Although Ver's computer parts business made him a millionaire by the time he was 25, the real money came after he bought tens of thousands of bitcoins in 2011. They cost about $1 each then. Today they trade at about $598, according to the CoinDesk price index.
Ver said he earned his moniker, Bitcoin Jesus, by telling anyone who would listen about bitcoin well before other venture capital companies paid any attention to the digital currency.
One of the people who got a dose of Ver's sermons was the agent who processed his application for citizenship, Paul Bilzerian. Bilzerian is a former corporate raider who moved to St.
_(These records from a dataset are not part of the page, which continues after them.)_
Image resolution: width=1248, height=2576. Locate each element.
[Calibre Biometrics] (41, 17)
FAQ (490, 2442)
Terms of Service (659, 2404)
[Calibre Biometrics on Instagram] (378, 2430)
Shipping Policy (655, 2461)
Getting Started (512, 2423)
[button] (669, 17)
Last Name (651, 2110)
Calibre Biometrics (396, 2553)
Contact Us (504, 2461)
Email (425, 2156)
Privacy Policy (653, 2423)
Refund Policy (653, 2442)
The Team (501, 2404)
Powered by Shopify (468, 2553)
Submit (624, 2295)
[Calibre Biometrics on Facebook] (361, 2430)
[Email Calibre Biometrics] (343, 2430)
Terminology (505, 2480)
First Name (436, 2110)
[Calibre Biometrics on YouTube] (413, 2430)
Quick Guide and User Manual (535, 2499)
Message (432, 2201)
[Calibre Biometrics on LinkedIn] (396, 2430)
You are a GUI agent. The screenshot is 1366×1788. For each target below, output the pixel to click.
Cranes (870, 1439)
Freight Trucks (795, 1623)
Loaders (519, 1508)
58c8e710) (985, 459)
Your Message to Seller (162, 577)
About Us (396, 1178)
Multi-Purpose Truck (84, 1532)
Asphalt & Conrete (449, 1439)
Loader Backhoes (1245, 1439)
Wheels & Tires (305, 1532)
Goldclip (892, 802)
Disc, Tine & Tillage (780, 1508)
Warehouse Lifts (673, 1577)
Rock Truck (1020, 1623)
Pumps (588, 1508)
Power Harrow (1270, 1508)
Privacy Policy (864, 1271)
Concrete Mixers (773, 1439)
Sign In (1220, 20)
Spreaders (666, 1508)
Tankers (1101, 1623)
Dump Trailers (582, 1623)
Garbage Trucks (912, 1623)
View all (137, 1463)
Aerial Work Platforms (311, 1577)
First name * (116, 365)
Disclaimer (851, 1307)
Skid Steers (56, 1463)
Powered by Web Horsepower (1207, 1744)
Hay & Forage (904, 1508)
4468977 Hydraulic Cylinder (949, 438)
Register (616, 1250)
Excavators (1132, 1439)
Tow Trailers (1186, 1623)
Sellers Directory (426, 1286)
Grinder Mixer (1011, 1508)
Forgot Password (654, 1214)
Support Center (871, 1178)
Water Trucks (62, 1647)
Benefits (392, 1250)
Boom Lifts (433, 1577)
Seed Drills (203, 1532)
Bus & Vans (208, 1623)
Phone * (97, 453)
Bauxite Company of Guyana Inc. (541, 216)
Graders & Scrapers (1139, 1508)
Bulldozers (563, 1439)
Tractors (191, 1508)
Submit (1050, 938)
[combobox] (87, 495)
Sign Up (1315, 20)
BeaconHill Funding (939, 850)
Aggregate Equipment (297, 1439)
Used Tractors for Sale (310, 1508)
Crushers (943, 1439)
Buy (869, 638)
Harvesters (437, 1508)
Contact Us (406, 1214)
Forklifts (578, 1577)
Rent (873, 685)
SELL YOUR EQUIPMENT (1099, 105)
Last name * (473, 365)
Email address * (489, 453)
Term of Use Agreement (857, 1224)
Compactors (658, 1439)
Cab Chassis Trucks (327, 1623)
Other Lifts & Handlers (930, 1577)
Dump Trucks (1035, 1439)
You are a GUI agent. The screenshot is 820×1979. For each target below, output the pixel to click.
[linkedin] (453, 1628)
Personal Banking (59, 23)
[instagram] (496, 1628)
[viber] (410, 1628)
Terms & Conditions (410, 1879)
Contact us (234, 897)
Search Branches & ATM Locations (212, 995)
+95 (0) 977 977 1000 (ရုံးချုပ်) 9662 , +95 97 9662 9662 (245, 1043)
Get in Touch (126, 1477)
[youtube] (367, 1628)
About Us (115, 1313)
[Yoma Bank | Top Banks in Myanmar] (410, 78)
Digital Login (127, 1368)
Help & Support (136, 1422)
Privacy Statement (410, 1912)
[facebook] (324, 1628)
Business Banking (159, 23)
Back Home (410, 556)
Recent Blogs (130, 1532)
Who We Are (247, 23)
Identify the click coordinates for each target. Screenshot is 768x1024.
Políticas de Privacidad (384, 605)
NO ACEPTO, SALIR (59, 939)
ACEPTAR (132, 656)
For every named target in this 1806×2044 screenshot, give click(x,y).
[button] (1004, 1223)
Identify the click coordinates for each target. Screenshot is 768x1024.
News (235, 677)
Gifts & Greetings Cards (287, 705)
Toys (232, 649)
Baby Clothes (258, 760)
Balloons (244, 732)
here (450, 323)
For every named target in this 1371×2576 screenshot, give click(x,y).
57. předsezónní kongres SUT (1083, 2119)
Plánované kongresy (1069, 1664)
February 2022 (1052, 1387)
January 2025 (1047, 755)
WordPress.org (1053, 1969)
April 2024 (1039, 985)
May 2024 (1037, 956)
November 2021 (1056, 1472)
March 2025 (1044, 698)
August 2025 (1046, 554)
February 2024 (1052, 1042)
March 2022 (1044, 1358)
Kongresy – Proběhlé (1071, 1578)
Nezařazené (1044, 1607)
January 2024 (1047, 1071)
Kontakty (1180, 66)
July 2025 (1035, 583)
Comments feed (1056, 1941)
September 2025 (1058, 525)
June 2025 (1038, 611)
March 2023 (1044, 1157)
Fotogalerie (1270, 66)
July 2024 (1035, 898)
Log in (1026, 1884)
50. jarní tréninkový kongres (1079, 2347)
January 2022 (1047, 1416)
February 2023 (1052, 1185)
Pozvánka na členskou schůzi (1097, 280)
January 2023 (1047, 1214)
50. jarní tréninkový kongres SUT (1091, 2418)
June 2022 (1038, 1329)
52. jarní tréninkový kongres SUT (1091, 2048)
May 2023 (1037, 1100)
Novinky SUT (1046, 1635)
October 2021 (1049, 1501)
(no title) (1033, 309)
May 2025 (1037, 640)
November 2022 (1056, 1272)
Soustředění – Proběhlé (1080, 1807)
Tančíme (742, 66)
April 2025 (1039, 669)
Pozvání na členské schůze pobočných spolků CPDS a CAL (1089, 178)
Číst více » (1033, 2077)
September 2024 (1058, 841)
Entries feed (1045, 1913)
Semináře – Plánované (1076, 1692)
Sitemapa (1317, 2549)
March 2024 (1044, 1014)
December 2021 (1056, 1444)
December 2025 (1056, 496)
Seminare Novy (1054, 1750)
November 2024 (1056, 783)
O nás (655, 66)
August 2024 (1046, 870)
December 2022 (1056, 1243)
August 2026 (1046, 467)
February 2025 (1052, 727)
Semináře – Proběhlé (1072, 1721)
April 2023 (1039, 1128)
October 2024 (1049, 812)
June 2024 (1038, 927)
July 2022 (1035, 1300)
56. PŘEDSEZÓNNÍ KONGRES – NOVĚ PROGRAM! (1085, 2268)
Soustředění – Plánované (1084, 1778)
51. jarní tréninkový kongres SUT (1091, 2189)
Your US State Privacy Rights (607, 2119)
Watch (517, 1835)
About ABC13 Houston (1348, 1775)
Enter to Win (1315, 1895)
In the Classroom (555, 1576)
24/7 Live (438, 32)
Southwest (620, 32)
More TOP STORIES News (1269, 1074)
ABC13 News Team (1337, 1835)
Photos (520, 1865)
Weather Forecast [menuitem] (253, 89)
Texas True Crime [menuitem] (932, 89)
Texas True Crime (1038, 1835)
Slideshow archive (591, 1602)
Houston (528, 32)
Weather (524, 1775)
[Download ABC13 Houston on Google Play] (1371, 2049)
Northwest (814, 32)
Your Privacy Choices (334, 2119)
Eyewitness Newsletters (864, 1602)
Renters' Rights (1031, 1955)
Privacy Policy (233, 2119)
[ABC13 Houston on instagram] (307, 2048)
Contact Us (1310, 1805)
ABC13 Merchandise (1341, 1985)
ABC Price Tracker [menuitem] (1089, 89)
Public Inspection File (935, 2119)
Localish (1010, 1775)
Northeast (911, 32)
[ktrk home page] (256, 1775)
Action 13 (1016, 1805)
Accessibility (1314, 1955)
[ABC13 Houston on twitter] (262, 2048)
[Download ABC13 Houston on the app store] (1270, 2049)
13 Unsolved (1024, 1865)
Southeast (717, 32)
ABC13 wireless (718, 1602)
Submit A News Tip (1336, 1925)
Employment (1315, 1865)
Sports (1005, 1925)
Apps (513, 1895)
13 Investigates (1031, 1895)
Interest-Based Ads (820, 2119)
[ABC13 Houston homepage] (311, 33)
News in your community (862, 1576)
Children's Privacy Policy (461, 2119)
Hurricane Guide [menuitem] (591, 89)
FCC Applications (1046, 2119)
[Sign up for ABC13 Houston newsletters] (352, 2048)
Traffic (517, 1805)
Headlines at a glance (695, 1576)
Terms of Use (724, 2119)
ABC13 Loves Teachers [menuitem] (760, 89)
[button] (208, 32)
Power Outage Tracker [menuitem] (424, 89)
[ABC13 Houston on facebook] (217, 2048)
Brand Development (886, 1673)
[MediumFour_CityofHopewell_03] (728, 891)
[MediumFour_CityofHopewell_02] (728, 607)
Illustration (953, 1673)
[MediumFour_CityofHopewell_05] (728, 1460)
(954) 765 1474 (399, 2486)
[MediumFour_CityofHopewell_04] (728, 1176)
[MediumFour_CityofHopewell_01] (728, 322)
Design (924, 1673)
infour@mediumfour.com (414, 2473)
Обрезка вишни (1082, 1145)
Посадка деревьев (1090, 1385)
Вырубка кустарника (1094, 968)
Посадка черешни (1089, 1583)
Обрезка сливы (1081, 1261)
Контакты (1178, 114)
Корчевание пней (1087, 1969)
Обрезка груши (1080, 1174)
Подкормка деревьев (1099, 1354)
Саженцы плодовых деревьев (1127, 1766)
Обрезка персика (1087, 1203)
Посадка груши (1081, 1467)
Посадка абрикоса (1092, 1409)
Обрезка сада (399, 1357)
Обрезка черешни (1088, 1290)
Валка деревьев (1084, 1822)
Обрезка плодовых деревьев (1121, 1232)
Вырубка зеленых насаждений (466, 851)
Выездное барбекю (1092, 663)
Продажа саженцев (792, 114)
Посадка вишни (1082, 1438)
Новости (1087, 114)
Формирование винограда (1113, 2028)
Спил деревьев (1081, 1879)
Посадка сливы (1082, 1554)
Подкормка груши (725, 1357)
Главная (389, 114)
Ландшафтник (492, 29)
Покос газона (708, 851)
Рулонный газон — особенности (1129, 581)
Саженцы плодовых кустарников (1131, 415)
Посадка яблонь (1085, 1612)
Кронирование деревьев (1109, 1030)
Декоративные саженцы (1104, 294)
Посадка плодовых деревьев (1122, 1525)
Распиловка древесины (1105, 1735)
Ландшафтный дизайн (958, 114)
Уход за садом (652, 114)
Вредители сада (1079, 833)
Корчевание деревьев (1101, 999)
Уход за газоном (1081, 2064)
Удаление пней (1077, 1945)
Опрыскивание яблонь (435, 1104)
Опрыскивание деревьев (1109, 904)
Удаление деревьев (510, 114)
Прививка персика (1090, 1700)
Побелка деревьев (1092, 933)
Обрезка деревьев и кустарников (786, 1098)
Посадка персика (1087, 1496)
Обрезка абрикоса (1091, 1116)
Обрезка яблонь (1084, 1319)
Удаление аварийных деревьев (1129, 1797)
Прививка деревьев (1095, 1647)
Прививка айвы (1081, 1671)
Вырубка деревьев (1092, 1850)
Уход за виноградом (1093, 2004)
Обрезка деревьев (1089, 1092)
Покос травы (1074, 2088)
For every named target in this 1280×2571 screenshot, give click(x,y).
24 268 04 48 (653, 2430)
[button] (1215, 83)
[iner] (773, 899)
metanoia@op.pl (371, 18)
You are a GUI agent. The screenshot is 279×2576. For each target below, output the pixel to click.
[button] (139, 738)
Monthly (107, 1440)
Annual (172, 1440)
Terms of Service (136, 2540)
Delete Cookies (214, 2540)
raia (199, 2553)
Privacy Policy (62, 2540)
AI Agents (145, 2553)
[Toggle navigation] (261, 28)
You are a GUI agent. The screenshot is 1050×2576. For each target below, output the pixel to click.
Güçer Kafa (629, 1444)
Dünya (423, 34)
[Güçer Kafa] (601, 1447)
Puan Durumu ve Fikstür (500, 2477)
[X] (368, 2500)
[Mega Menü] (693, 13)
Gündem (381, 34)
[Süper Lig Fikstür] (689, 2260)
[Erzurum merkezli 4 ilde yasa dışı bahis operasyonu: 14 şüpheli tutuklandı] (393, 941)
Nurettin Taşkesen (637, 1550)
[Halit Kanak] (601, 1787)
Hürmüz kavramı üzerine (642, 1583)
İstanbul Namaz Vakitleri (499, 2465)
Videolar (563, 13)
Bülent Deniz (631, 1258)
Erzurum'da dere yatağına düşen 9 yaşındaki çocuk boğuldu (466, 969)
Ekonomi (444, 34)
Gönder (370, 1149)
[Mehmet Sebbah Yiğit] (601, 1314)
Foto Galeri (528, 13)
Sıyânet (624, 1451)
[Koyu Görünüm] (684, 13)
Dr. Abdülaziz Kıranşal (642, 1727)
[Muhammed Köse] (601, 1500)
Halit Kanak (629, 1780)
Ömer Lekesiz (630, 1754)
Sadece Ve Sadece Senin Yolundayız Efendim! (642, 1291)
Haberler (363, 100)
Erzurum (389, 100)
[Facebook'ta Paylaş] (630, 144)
Kitts after long battles with the US Securities and Exchange Commission and two stints in prison for securities fraud and conspiracy to defraud the government of millions.
The two men bonded over the belief they'd been targeted by US authorities, according to Ver. Together, they started passportsforbitcoin.com in April, Ver said.
Bilzerian, who is one of several-dozen licensed government processers in St. Kitts, declined to comment in an e-mail.
Their website says a second passport insulates you from governments that intrude on citizen's lives. The site also has testimonials from Ver and Bilzerian's son, Dan, a 30-something professional poker player with millions of followers on, where he posts pictures of himself with half-naked women, along with his gun collection. He didn't respond to e-mailed questions forwarded through his press agent.
"I value freedom more than almost anything else and a second or third passport provides me insurance just in case the US government decides to value security over freedom," Bilzerian's son writes on the passport website.